Cuttings And Layering :
Two of the most common methods of plants propagation are by Cuttings and by air layering. In this article I will discuss briefly all aspects of these methods.
Cuttings are small piece of branch or new growth which is used to prepare new plants.
Types of Cuttings.
first of all we will discuss types of cuttings, here are three main types of cuttings:
(1) Root cuttings (pieces of root are used as cuttings)
(2) Hard wood cuttings, sometimes called ripe wood cuttings
(3) Green wood, or soft wood Cuttings also called tip cuttings.
Each of these cutting types has its particular use, and plants which are propagated by one of the methods are very difficult to propagate by any other form of cutting. Here is a comprehensive detail of cuttings
When plants are propagated by cuttings collected from the true roots the roots are cut from the mature plants and are made of suitable length, almost three to six inches. These are kept in wet growing mix or wet sand and covered. They can be stored over winter according to the circumstances. One of the most common plants using this method of propagation is the common blackberry.

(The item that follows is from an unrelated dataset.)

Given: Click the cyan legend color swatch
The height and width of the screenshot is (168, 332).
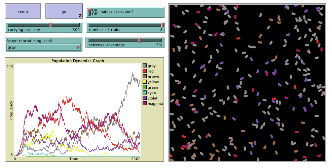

Another example is sweet potatoes; Sweet potatoes are propagated by root cuttings as they grow readily from pieces of sweet potatoes. Sweet potatoes are considered true roots because there are no regular buds on the sweet potato or on the blackberry roots; the shoots are formed at any suitable place. There is no regularity about the arrangement of the shoots arising from these roots. So all plants which are real roots can be grw from root cuttings
Hard Wood or Ripe Wood Cuttings.
There are several types of woody cuttings:
(1) simple cuttings containing two or more buds,
(2) mallet cuttings where a piece of the main stem remains attached to the branch containing the buds,
(3) heel cuttings
Where a portion is cut from the side of the main stem where the branch used for the cutting originated,
(4) single eye cuttings containing a short piece of stem bearing one bud only.

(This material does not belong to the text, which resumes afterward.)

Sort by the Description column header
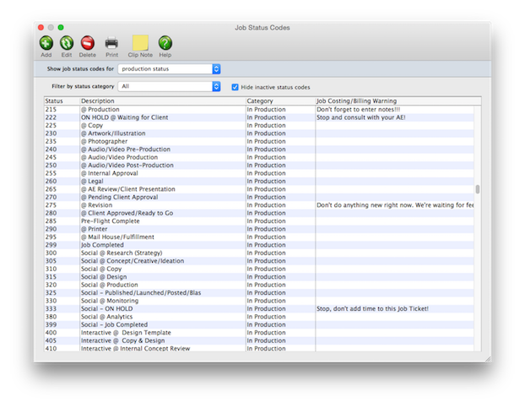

When to make Hard Wood Cuttings.
Probably the best time for making hard wood cuttings is after the leaves have fallen from the twigs in late fall or early winter. A sharp pair of pruning shears or a sharp knife can be used. Large numbers of cuttings can be made without injury to the parent plants and little time is consumed in the process.
How to Store cuttings.
If the cuttings are made in the fall or early winter they should be stored At suitable storage place is the common cellar or vegetable pit. The cuttings are tied in bundles and properly labeled. Keep these bundles in wet sand or wet sawdust in boxes which are well drained and keep them thoroughly wet until planting time the next spring.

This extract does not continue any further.